◆ TASK TO COMPLETE ◆
Reproduce every line that appears below, precisely and completely.

____ RECORD SET

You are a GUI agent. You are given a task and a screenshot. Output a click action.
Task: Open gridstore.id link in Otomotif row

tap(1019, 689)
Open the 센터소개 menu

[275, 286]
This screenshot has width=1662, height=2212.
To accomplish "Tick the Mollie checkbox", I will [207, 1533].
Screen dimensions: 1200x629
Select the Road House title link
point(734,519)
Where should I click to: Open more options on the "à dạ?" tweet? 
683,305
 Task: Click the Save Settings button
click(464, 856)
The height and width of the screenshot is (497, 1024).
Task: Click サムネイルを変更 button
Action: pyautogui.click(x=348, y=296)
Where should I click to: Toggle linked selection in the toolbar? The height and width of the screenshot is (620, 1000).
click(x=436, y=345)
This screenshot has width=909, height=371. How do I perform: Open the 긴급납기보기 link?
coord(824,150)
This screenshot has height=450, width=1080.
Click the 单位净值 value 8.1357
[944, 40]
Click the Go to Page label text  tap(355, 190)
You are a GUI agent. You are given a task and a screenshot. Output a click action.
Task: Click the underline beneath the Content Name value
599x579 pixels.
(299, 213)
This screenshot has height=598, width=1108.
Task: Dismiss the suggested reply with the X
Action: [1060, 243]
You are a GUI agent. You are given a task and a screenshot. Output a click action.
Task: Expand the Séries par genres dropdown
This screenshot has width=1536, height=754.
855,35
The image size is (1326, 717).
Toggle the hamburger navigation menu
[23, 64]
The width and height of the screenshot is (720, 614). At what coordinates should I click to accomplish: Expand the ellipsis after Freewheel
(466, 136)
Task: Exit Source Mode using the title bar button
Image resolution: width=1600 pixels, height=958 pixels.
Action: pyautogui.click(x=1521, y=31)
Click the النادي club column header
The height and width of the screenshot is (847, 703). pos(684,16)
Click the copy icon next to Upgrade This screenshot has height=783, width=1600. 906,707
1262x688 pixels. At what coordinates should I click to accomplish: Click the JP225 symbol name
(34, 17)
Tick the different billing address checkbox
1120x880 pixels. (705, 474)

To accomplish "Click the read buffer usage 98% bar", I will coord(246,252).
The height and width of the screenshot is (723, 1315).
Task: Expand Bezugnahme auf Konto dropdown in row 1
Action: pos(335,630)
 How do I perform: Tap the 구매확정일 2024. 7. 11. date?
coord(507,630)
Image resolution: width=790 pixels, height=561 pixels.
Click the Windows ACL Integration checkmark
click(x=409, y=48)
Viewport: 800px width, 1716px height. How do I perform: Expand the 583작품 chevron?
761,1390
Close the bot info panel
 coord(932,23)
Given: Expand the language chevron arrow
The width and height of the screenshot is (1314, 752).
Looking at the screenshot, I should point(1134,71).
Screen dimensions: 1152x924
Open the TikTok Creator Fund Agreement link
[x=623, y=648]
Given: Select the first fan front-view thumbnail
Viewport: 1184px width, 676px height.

________

◆ RESULT OF THIS TASK ◆
You are a GUI agent. You are given a task and a screenshot. Output a click action.
Task: Open gridstore.id link in Otomotif row

tap(1019, 689)
Open the 센터소개 menu

[275, 286]
This screenshot has width=1662, height=2212.
To accomplish "Tick the Mollie checkbox", I will [207, 1533].
Screen dimensions: 1200x629
Select the Road House title link
point(734,519)
Where should I click to: Open more options on the "à dạ?" tweet? 
683,305
 Task: Click the Save Settings button
click(464, 856)
The height and width of the screenshot is (497, 1024).
Task: Click サムネイルを変更 button
Action: pyautogui.click(x=348, y=296)
Where should I click to: Toggle linked selection in the toolbar? The height and width of the screenshot is (620, 1000).
click(x=436, y=345)
This screenshot has width=909, height=371. How do I perform: Open the 긴급납기보기 link?
coord(824,150)
This screenshot has height=450, width=1080.
Click the 单位净值 value 8.1357
[944, 40]
Click the Go to Page label text  tap(355, 190)
You are a GUI agent. You are given a task and a screenshot. Output a click action.
Task: Click the underline beneath the Content Name value
599x579 pixels.
(299, 213)
This screenshot has height=598, width=1108.
Task: Dismiss the suggested reply with the X
Action: [1060, 243]
You are a GUI agent. You are given a task and a screenshot. Output a click action.
Task: Expand the Séries par genres dropdown
This screenshot has width=1536, height=754.
855,35
The image size is (1326, 717).
Toggle the hamburger navigation menu
[23, 64]
The width and height of the screenshot is (720, 614). At what coordinates should I click to accomplish: Expand the ellipsis after Freewheel
(466, 136)
Task: Exit Source Mode using the title bar button
Image resolution: width=1600 pixels, height=958 pixels.
Action: pyautogui.click(x=1521, y=31)
Click the النادي club column header
The height and width of the screenshot is (847, 703). pos(684,16)
Click the copy icon next to Upgrade This screenshot has height=783, width=1600. 906,707
1262x688 pixels. At what coordinates should I click to accomplish: Click the JP225 symbol name
(34, 17)
Tick the different billing address checkbox
1120x880 pixels. (705, 474)

To accomplish "Click the read buffer usage 98% bar", I will coord(246,252).
The height and width of the screenshot is (723, 1315).
Task: Expand Bezugnahme auf Konto dropdown in row 1
Action: pos(335,630)
 How do I perform: Tap the 구매확정일 2024. 7. 11. date?
coord(507,630)
Image resolution: width=790 pixels, height=561 pixels.
Click the Windows ACL Integration checkmark
click(x=409, y=48)
Viewport: 800px width, 1716px height. How do I perform: Expand the 583작품 chevron?
761,1390
Close the bot info panel
 coord(932,23)
Given: Expand the language chevron arrow
The width and height of the screenshot is (1314, 752).
Looking at the screenshot, I should point(1134,71).
Screen dimensions: 1152x924
Open the TikTok Creator Fund Agreement link
[x=623, y=648]
Given: Select the first fan front-view thumbnail
Viewport: 1184px width, 676px height.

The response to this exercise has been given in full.